- **Material shown**:

────

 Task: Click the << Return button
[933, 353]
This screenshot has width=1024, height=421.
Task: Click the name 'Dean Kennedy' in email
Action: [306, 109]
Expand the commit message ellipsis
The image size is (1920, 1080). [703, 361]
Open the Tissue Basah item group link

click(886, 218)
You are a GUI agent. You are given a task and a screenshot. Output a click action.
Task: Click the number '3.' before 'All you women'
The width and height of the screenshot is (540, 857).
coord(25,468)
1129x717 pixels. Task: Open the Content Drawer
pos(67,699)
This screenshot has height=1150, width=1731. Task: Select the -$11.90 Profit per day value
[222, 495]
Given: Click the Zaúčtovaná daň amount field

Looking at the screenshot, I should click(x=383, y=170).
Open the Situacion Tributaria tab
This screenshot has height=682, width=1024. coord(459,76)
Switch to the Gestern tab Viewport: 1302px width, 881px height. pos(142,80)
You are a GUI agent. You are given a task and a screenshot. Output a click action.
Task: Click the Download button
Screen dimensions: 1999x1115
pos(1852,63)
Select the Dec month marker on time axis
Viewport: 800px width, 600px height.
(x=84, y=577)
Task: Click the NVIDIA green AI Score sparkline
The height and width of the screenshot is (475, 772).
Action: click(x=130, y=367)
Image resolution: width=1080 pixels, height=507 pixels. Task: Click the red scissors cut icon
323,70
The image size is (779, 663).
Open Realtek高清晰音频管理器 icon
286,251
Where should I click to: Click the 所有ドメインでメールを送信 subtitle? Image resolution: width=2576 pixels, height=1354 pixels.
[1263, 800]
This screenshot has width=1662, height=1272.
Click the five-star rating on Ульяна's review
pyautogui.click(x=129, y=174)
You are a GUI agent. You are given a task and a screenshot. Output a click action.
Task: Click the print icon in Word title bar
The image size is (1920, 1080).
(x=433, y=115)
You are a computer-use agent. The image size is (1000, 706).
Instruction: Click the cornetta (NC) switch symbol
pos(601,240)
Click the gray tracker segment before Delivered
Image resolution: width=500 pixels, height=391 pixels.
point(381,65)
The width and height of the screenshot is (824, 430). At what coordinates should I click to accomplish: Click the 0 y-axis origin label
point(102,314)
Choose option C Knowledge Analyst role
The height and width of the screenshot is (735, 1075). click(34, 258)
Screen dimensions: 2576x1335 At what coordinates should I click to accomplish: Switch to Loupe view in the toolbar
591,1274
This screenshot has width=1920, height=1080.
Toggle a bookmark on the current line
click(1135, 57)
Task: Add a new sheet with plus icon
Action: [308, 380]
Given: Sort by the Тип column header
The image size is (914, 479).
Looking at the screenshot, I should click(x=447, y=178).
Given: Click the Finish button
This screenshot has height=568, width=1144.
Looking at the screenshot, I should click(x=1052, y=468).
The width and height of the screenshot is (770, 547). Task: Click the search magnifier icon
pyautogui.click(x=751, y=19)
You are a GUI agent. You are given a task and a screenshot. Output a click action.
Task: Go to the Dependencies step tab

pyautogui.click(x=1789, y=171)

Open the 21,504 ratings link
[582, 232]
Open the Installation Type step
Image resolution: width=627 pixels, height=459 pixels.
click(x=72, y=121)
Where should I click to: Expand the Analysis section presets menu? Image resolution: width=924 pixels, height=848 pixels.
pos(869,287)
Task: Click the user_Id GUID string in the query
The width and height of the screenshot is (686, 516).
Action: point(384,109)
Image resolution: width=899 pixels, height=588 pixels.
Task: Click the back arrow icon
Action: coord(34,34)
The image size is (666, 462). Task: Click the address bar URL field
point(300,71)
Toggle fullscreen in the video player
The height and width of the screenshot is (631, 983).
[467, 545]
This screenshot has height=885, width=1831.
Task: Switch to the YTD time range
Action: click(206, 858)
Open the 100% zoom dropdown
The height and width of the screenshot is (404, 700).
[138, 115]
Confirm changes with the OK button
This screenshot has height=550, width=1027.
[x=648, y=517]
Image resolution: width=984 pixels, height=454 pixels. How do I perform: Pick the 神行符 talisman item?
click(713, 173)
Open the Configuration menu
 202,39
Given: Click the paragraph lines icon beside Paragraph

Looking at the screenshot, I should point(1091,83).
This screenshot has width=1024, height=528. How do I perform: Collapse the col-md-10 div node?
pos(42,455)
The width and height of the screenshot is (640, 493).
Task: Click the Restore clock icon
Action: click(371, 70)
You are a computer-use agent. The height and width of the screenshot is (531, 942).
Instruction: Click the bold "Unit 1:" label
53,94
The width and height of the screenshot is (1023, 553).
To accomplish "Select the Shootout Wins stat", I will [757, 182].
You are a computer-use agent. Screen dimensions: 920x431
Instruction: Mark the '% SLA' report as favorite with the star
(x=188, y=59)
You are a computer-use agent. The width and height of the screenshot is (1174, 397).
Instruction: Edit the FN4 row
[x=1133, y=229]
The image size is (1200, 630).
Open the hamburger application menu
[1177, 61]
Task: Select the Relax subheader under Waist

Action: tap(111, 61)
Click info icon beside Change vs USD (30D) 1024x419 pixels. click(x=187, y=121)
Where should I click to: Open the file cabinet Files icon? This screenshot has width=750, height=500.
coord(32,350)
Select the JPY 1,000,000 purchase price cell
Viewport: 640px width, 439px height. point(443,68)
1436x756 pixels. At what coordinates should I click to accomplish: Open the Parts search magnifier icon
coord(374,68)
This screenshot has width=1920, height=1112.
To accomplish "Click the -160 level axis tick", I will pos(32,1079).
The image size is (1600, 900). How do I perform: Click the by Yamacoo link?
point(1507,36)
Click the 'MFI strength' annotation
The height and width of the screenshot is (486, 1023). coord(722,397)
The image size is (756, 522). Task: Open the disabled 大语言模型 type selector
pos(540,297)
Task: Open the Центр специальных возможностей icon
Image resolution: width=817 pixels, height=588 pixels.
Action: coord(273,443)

────

- **Goal**: Return the part of the data that opens with the line containing "Click the 'MFI strength' annotation" and closes with the last line of the data, copying every line exactly.

- **Task output**:
Click the 'MFI strength' annotation
The height and width of the screenshot is (486, 1023). coord(722,397)
The image size is (756, 522). Task: Open the disabled 大语言模型 type selector
pos(540,297)
Task: Open the Центр специальных возможностей icon
Image resolution: width=817 pixels, height=588 pixels.
Action: coord(273,443)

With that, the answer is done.